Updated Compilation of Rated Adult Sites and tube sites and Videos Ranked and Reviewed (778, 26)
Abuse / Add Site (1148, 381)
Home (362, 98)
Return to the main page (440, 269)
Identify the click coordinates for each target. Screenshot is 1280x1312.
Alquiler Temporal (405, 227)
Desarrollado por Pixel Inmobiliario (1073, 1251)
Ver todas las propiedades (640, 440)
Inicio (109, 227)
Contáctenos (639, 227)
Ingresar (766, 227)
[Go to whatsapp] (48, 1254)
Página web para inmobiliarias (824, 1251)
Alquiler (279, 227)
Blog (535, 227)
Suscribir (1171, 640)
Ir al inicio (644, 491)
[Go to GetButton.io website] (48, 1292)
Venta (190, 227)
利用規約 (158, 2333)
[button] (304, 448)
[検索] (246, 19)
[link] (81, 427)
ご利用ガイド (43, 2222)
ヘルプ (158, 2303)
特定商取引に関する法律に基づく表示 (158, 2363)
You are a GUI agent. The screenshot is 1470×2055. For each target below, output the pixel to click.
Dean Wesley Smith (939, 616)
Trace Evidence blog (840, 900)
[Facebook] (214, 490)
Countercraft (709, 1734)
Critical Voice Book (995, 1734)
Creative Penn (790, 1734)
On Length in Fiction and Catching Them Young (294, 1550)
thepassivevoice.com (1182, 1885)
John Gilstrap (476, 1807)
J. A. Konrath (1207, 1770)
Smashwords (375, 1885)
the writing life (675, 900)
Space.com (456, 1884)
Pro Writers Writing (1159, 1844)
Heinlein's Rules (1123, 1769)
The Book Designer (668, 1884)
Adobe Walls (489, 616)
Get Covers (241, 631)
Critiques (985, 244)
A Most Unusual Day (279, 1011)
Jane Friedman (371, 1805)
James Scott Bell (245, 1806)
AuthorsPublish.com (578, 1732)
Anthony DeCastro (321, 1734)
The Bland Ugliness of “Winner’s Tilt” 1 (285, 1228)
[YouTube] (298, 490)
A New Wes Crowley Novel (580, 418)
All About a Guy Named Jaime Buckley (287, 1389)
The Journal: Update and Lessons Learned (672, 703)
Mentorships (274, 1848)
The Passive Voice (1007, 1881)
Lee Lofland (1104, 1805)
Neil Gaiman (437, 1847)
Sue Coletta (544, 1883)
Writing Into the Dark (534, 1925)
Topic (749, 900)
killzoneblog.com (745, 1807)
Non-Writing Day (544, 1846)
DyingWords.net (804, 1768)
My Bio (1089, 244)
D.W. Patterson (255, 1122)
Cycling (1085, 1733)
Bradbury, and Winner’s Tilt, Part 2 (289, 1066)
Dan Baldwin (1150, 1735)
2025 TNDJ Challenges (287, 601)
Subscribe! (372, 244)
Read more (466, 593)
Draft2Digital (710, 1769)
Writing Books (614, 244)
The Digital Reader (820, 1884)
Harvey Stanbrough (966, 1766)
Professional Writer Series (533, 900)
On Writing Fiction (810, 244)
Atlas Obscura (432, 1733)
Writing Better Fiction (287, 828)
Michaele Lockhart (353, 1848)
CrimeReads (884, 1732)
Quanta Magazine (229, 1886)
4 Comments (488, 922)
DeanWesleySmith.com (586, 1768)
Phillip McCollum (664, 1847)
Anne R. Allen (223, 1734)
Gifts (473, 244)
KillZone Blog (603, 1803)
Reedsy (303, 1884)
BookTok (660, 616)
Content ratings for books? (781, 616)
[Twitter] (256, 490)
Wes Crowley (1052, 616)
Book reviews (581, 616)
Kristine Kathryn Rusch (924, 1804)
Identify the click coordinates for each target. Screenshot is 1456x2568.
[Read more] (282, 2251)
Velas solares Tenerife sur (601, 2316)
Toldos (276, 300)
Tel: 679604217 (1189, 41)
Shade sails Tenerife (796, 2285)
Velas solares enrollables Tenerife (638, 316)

What you need to do
Find the word "Fiction" in the entries and show each line where it is found.

Response to the exercise
On Length in Fiction and Catching Them Young (294, 1550)
On Writing Fiction (810, 244)
Writing Better Fiction (287, 828)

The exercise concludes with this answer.